- Language Tips
"Ban tobacco advertising, sponsorship and promotion" is the theme of this year's World No Tobacco Day on Friday. This will be hard in China, because of the strong tobacco industry that stands in the way.
That the country's national TV station China Central Television still broadcasts ads for tobacco companies speaks volumes about how hard the battle will be. In a country where there are more than 300 million smokers, 24.6 percent of the world's total, and where the number of junior smokers has surpassed 5 million, tobacco control is urgently needed.
It is easier to pick up a bad habit than a good one. So it is easy for an actor who smokes in a movie or in a tobacco advertisement to entice impressionable young people to start smoking. However, it is very difficult for smokers to cultivate the awareness and the willpower to quit once they become addicted.
It is also difficult for media of all kinds to resist the temptation of the money tobacco companies offer and even harder for both the central and local governments to launch a real fight against them, as the tobacco companies provide jobs and taxes.

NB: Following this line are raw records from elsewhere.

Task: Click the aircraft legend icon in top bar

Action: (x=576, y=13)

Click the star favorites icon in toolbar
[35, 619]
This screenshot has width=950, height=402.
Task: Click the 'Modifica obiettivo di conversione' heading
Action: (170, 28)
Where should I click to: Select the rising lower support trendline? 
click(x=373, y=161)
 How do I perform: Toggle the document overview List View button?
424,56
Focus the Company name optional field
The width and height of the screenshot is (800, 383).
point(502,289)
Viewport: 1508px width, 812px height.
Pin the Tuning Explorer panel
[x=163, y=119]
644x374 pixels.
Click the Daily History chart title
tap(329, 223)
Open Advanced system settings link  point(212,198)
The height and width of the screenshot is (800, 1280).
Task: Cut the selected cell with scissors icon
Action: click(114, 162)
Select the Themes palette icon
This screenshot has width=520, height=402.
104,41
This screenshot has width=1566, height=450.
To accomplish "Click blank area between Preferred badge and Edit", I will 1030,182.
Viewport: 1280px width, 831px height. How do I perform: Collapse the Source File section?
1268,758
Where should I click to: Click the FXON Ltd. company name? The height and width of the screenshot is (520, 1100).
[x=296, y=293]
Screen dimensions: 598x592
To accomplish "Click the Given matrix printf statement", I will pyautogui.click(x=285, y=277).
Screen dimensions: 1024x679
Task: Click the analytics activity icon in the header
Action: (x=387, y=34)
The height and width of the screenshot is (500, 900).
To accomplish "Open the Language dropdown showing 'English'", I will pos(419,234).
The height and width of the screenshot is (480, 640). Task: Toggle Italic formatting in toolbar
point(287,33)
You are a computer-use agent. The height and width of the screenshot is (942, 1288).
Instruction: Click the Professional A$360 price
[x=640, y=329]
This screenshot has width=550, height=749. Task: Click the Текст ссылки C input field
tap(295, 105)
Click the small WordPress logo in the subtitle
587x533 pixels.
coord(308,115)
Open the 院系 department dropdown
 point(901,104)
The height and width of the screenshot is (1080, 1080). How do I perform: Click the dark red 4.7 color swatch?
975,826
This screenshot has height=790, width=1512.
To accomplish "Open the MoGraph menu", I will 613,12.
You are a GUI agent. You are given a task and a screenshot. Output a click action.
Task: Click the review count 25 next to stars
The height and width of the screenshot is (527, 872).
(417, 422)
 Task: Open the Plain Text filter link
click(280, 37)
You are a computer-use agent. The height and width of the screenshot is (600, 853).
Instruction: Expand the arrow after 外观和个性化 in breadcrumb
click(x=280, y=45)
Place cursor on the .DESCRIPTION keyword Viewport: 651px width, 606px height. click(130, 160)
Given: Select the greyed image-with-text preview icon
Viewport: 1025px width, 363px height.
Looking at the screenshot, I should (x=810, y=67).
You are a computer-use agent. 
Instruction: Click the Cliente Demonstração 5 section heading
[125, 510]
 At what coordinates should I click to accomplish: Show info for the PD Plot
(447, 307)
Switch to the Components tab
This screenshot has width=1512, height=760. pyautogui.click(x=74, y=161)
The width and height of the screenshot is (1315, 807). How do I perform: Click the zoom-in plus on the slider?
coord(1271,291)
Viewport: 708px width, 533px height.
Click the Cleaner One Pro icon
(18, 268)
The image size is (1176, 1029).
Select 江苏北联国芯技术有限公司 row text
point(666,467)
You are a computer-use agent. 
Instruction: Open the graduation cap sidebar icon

However, as a signatory to the World Health Organization's Framework Convention on Tobacco Control, China must commit itself to its obligation of promoting tobacco control by banning all forms of tobacco advertising, promotion and sponsorship.
Such a move will cater to the needs of the more than 700 million victims of secondhand smoking. When Beijing solicited public opinion on its regulations for tobacco control early this year, 90 percent of those who gave their opinion supported wider tobacco control.
Greater awareness of the harm smoking poses to human health will help raise the overall health of citizens, especially if smokers become more aware of the harm their habit can do to others.
So it is more than necessary for the government to better facilitate the ban on tobacco advertising, promotion and sponsorship by strengthening its tobacco control law and more effectively enforcing the existing regulations.
Both central and local governments need a vision for the future on this issue, and should not let the immediate interests of the tobacco industry blind them to the long-term harm tobacco does to the health of the nation.